** Opening Exercise data block **
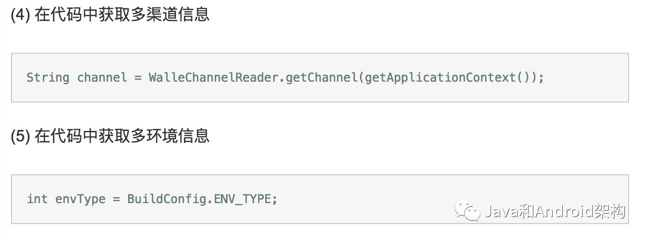The height and width of the screenshot is (240, 647).
Task: Click the String keyword in first code block
Action: (x=48, y=78)
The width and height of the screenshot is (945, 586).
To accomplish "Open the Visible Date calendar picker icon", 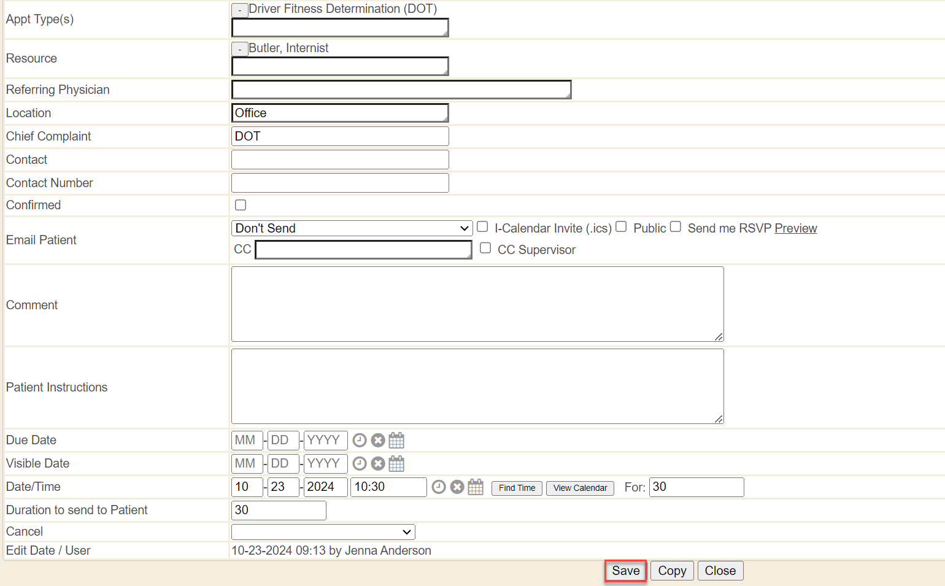I will [x=396, y=464].
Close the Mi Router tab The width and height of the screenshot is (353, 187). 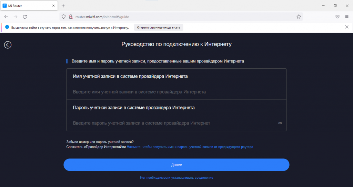pyautogui.click(x=53, y=6)
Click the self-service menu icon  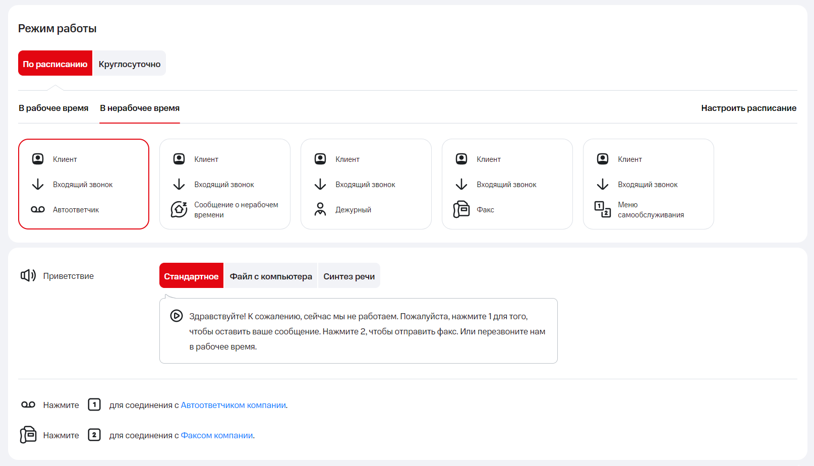[x=603, y=209]
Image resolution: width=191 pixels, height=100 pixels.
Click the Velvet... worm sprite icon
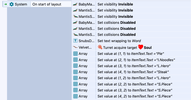(75, 47)
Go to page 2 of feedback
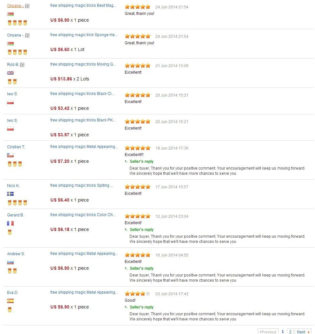 click(x=290, y=332)
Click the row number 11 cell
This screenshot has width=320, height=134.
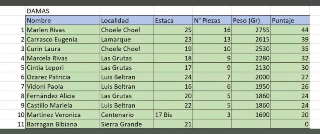pyautogui.click(x=21, y=124)
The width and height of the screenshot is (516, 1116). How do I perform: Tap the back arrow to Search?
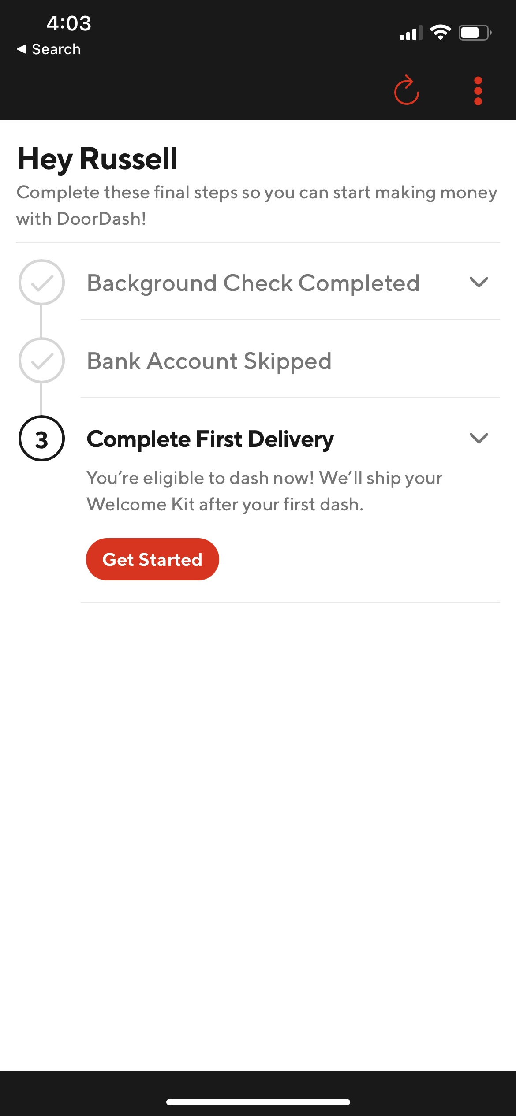click(22, 49)
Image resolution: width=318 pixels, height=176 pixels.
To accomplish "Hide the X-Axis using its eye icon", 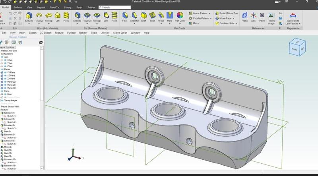I will pos(6,60).
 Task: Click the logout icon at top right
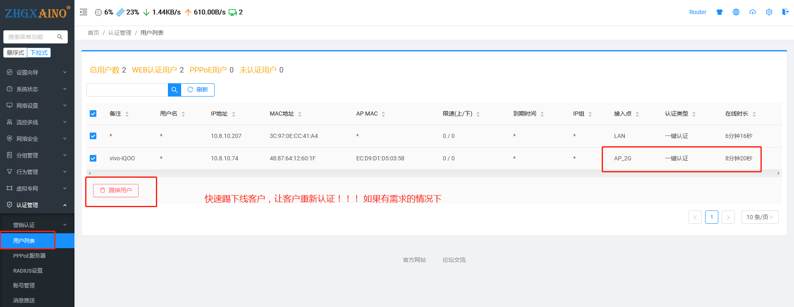click(785, 12)

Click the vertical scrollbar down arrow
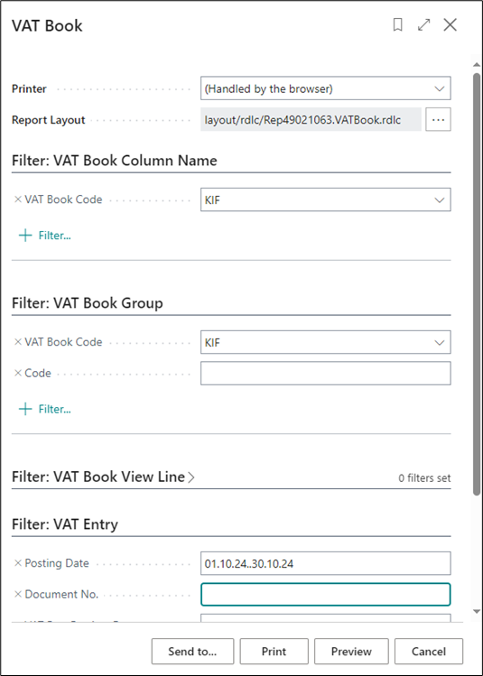[477, 611]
** Closing Exercise data block **
Identify every line above with the string "Image" in it. Copy those lines.

Image resolution: width=191 pixels, height=100 pixels.
Image resolution: width=318 pixels, height=176 pixels.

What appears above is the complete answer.